Activity. Work through the listing below, copying each line that carries the word "Dromex".

Segment Start: Material for this task

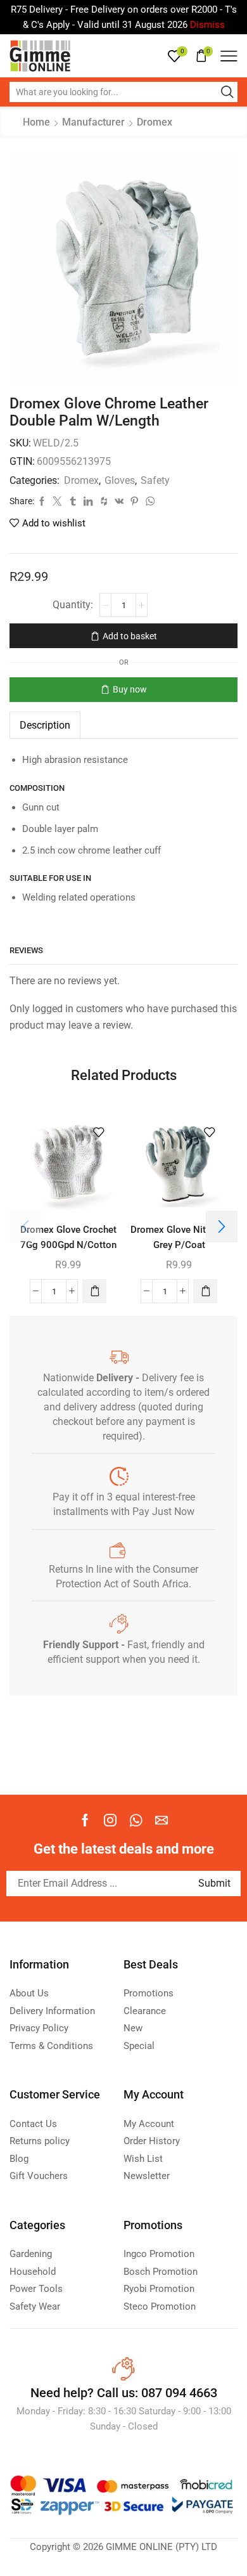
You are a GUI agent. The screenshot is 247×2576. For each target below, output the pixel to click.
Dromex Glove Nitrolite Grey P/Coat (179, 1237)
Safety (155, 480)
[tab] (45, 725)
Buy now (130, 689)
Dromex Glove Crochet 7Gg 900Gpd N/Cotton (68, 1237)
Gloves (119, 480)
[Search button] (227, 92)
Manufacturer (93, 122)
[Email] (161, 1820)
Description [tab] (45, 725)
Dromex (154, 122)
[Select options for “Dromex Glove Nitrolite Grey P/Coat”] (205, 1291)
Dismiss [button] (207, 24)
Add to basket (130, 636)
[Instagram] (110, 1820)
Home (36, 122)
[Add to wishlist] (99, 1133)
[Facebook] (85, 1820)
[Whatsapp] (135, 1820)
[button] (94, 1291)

Segment End: Material for this task
Segment Start: Material for this task

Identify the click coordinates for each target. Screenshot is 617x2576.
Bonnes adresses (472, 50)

Segment End: Material for this task
Segment Start: Material for this task

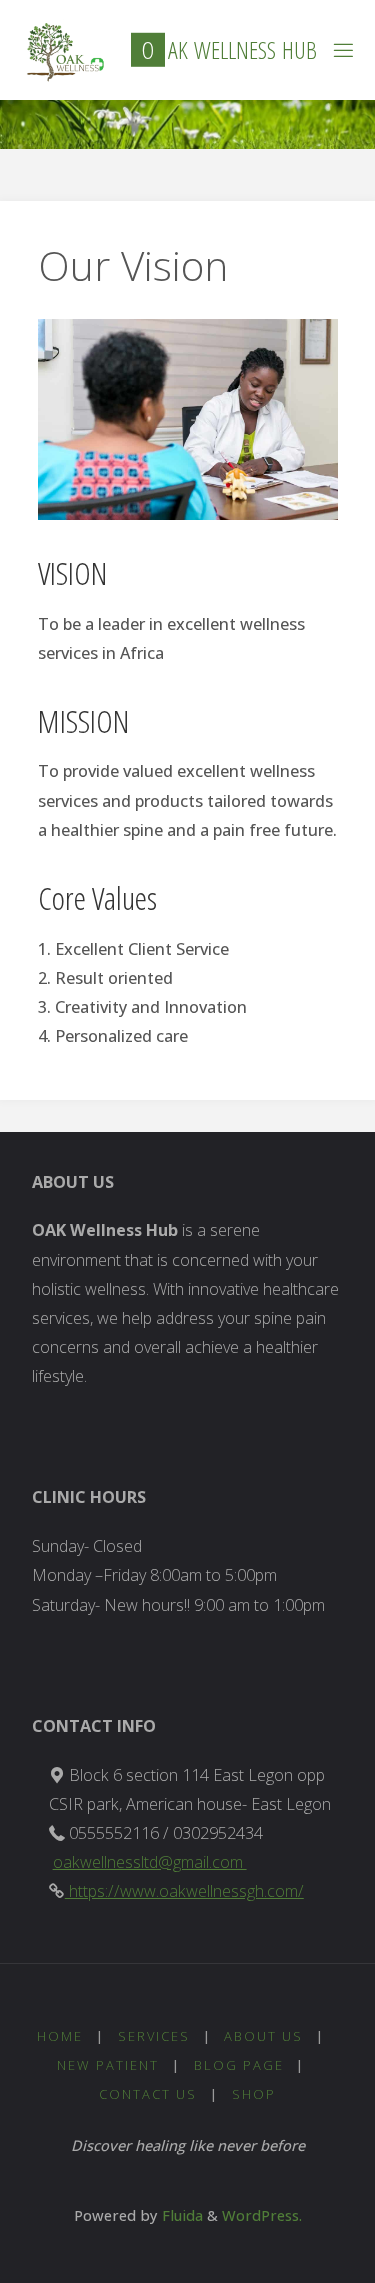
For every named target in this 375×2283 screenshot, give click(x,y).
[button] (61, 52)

Segment End: Material for this task

Result of the exercise.
Dromex Glove Nitrolite Grey P/Coat (179, 1237)
Dromex Glove Crochet 7Gg 900Gpd N/Cotton (68, 1237)
Dromex (154, 122)
[Select options for “Dromex Glove Nitrolite Grey P/Coat”] (205, 1291)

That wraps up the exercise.